Jeśli się okaże, że bankowcy są zbyt liberalni, nadzór wprowadzi ograniczenia. Komisja Nadzoru Finansowego rozesłała właśnie do banków ankietę dotyczącą zasad badania zdolności kredytowej.
Każdy klient, który chce pożyczyć pieniądze, jest weryfikowany. Bankowcy muszą bowiem ustalić, czy będzie w stanie w przyszłości spłacać raty. Każda z instytucji sama ustala swoje procedury, prawo bankowe nie precyzuje, w jaki sposób to robić. W związku z tym niejednokrotnie się zdarza, że bank, nazwijmy go X, nie zgadza się udzielić kredytu danej osobie, ale bank Y pożycza jej pieniądze bez problemu, bo w inny sposób ocenia wiarygodność kredytową.
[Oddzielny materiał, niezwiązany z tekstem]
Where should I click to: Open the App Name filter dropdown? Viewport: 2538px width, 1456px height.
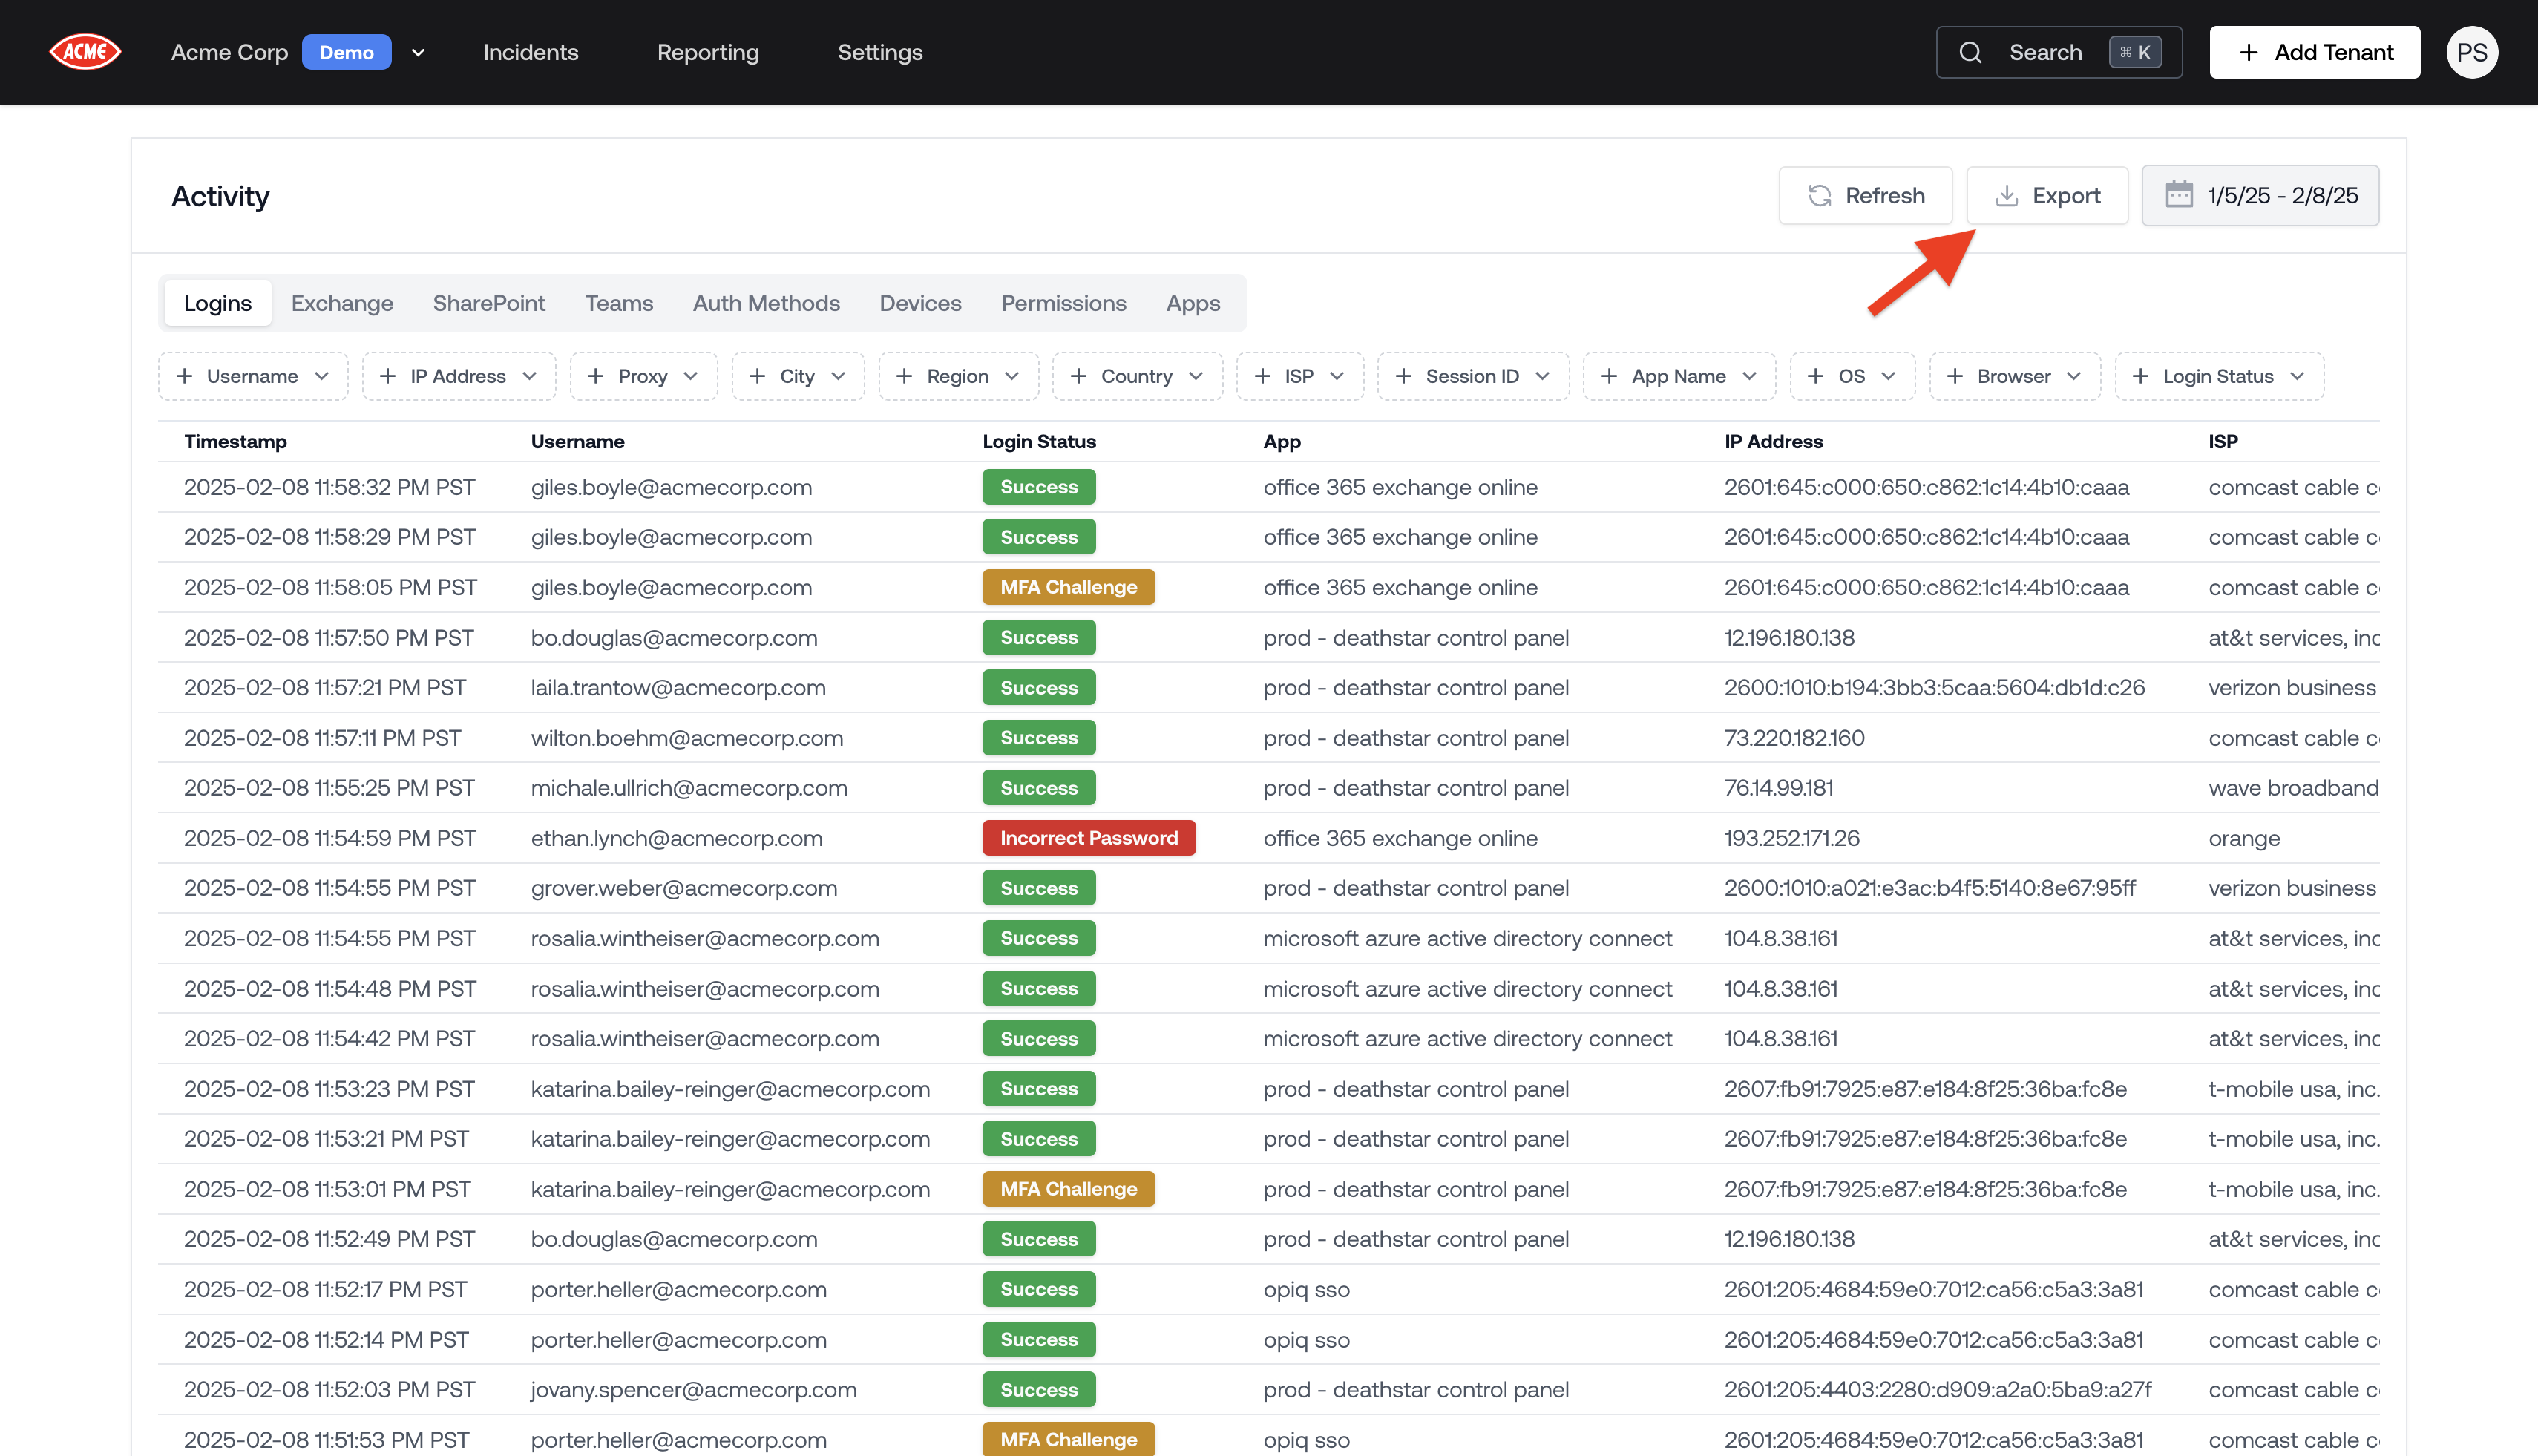coord(1678,376)
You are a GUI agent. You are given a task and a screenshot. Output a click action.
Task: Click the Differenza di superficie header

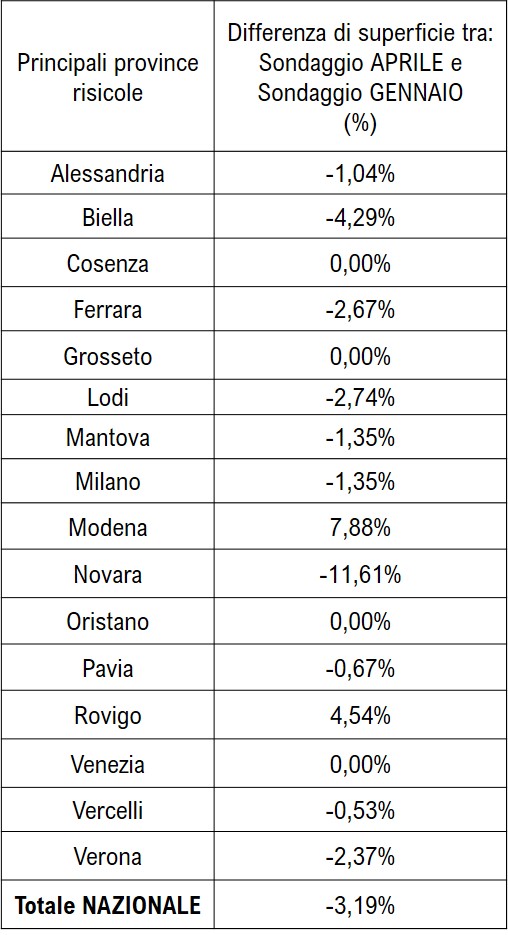click(x=360, y=78)
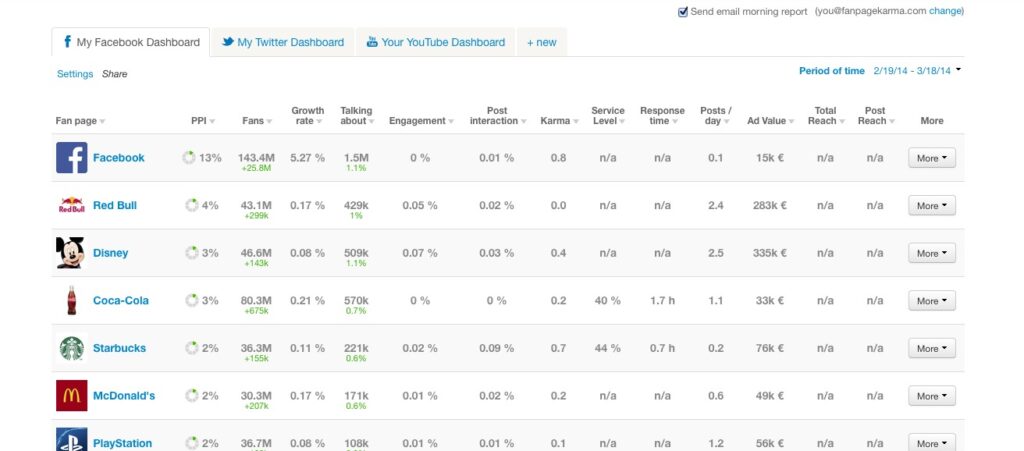Viewport: 1024px width, 451px height.
Task: Click the change email link
Action: point(946,11)
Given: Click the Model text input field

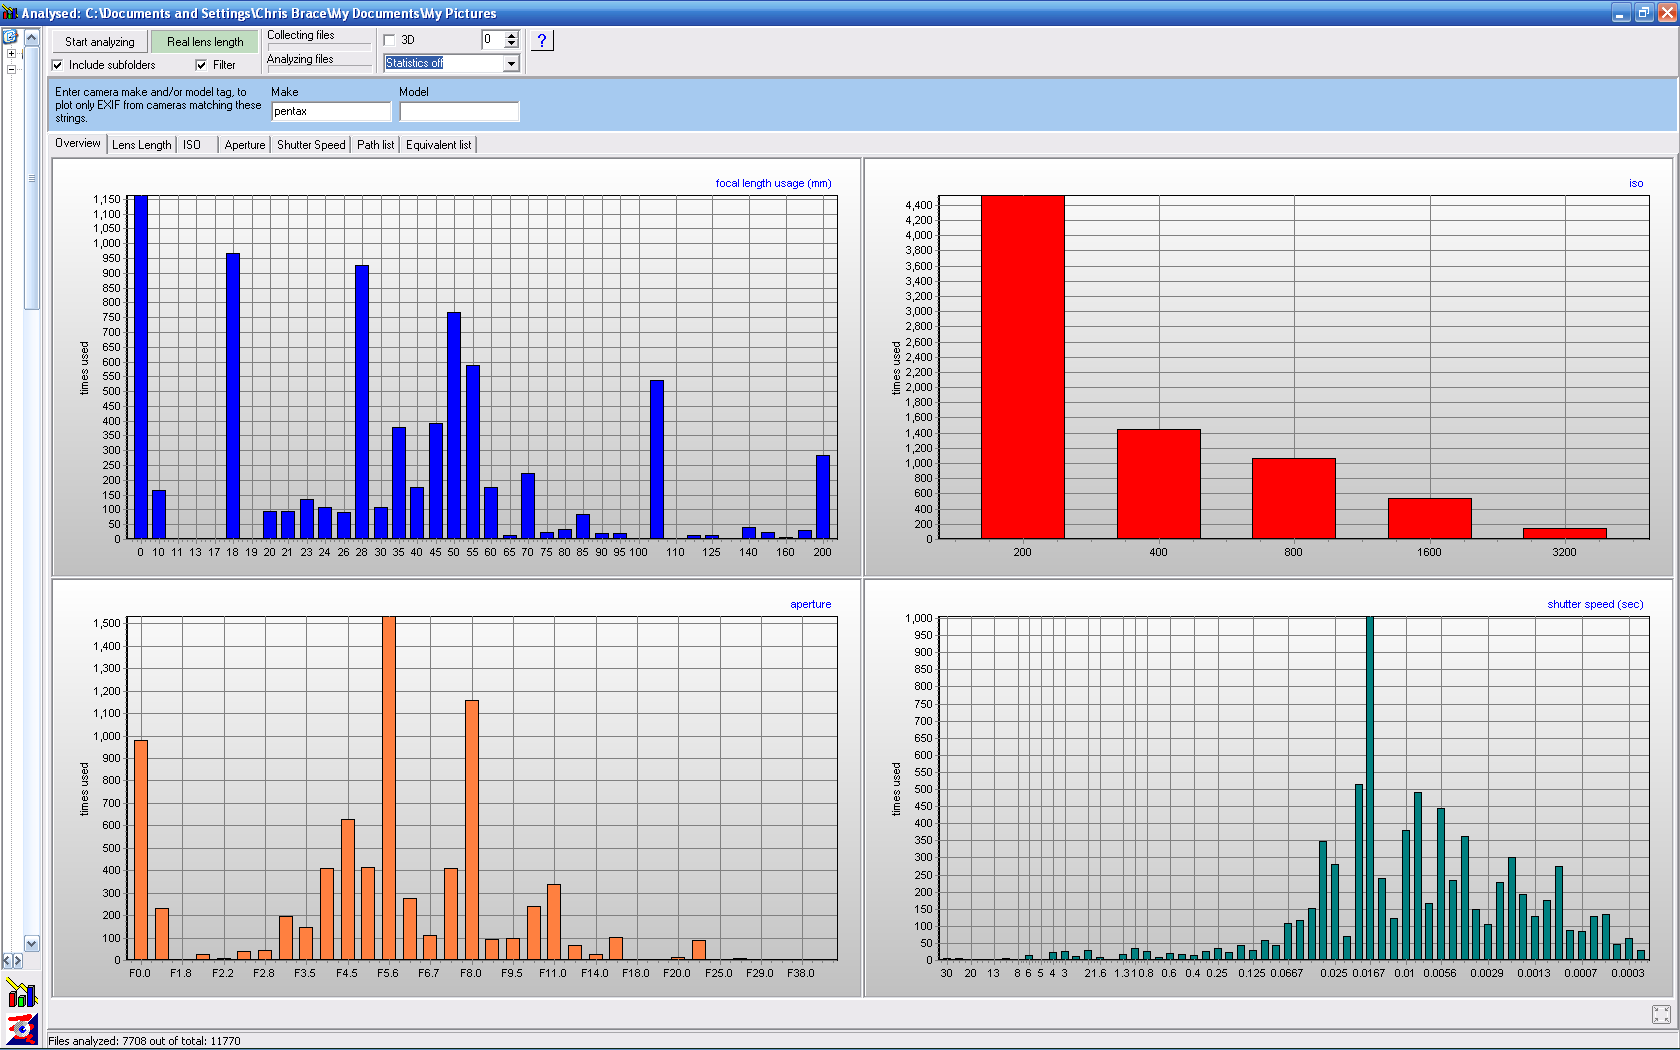Looking at the screenshot, I should [x=459, y=112].
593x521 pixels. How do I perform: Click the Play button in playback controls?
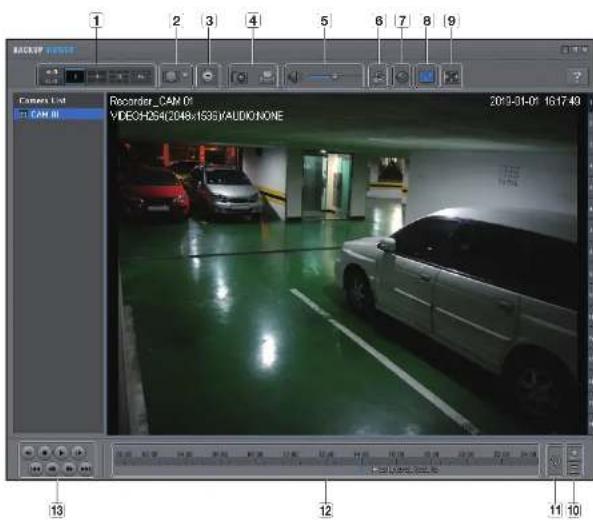[61, 452]
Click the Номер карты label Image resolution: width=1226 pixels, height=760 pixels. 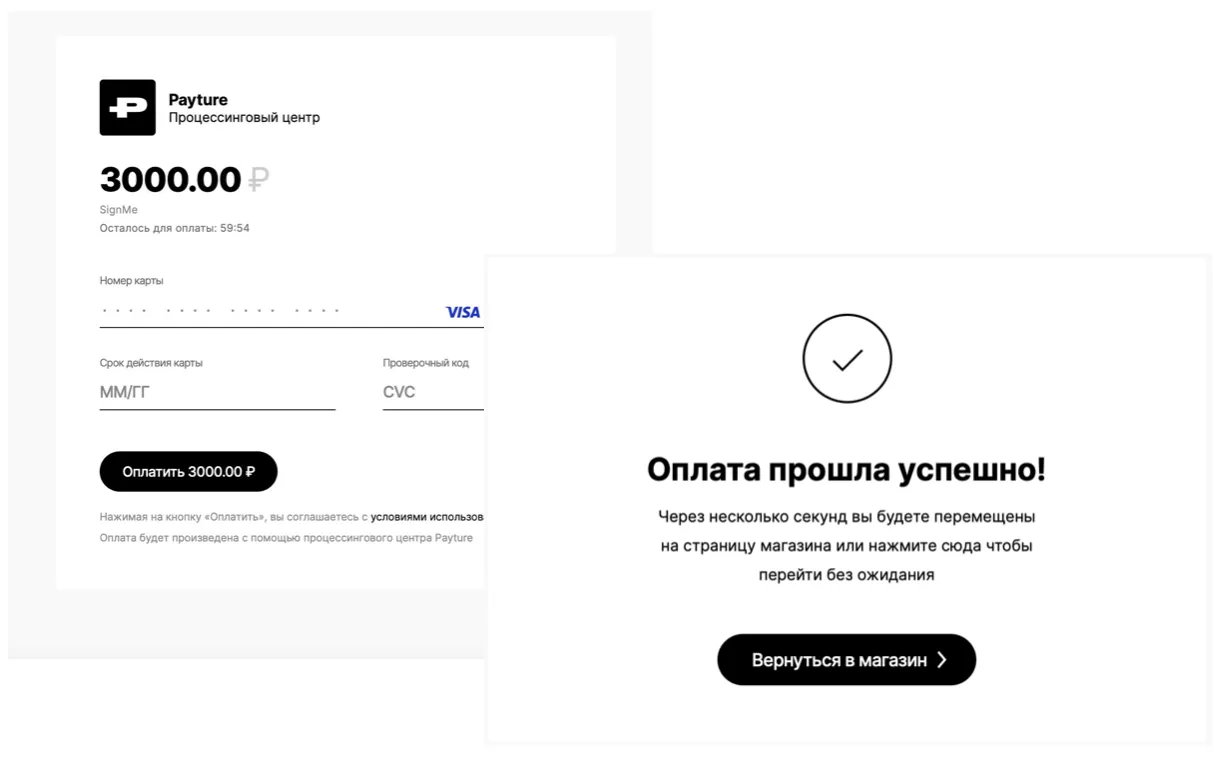tap(131, 281)
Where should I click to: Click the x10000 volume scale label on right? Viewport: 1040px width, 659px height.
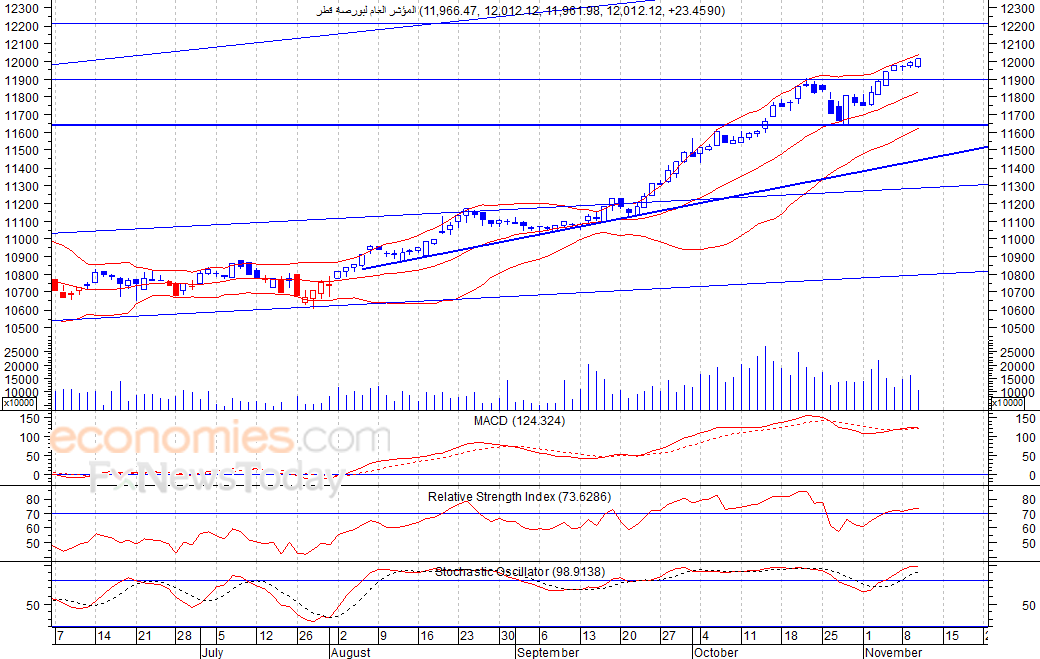(x=1007, y=403)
– Wiemy, że część banków udziela kredytów na granicy lub nawet poniżej granicy zdolności kredytowej klientów. Szczególnie niebezpieczne jest to w przypadku kredytów hipotecznych – twierdzi Andrzej Stopczyński, szef pionu bankowego w Komisji Nadzoru Finansowego. – Jeśli wyniki ankiety potwierdzą nasze obawy, nie wykluczam przygotowania odpowiedniej rekomendacji.
Banki muszą do końca czerwca odpowiedzieć na 50 pytań dotyczących weryfikacji klientów swoich oraz tych, którzy mają rachunki w innych instytucjach. Pytania dotyczą różnych kredytów.